I liked The High Country. A bit better than The Enterprise War but not as much as I liked Rogue Elements.
The High Country benefited from my reading it now, just a year after it came out, and also from Miller’s being able to use characters fron the SNW streaming series—Uhura, Hemmer, La’an, Dr. M’benga, Garcia, and Mitchell—that weren’t part of Pike’s crew during Star Trek: Discovery season two. And what I mean by it benefiting from the timing of my reading it is that I read The Enterprise War four years after it first came out, when all we’d seen of Pike, Una, and Spock had been what was on Discovery. Me reading it after having seen Strange New Worlds seasons one and two, the characters all seemed a bit “off” to me (because their mannerisms and personalities have developed some since moving to their own series).

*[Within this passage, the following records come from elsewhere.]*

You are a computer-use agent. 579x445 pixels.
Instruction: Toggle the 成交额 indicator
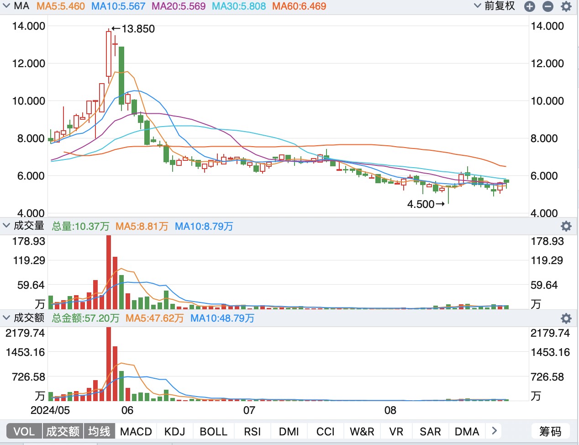click(63, 431)
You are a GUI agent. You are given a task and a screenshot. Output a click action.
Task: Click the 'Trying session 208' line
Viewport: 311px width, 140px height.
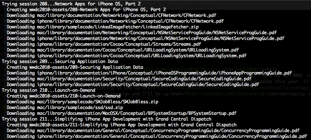(71, 4)
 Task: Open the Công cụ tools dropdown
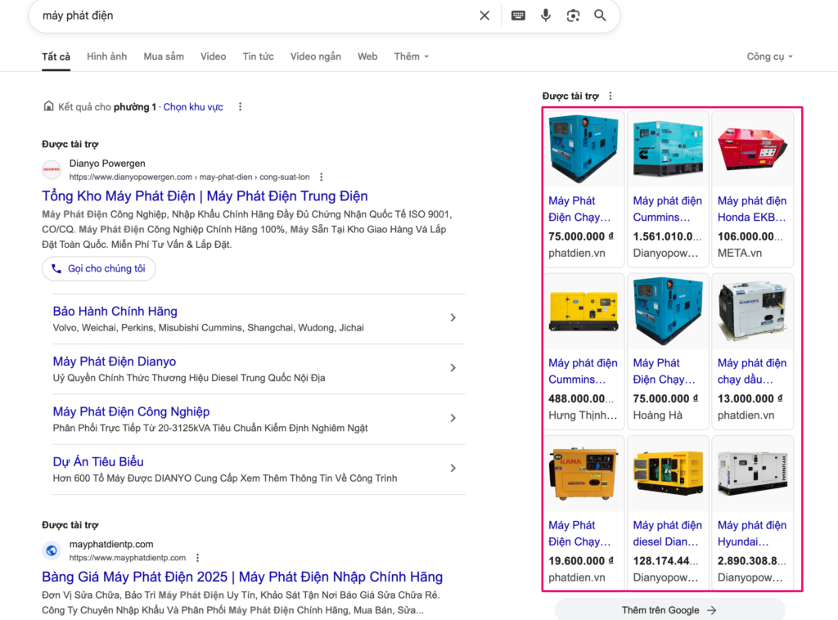pyautogui.click(x=769, y=56)
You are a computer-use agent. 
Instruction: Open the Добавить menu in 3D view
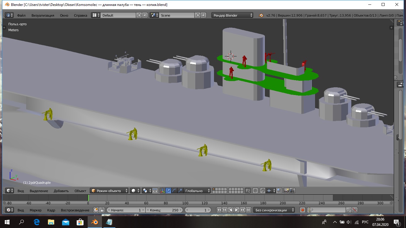61,191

One thing that maybe made me enjoy this one a bit less was my reading it back to back with The Enterprise War, because both books do the same particular one thing, the sudden and unexpected splitting up the characters so that they are working on their own to figure out their new surroundings and to try to reunite with each other.
In Enterprise War, Pike, Spock, and Una (Number One) find themselves separated from each other in a war between aliens living in an unexplored nebula. In The High Country, Pike, Una, Spock, and Uhura are separated when their shuttle goes down over a planet they are investigating and the transporter sends them to four different locations. Unsure if the other members of their party have even survived, they discover they have become stranded on a planet where absolutely no electricity based technology will work and where the settlements of people are all transplants from other worlds moved there hundreds of years ago without their consent (tying into the events of an episode of Star Trek: Enterprise).
Having read three of Miller’s Star Trek books back to back, I find that often I become a bit restless through the first two thirds of his books, in particular the middle section. But that he generally has really strong endings.
I desperately wanted to be able to give this a three and a half out of five stars on GoodReads, but they don’t allow half stars. It’s definitely better than three stars, so I ended up “rounding it up” to four stars.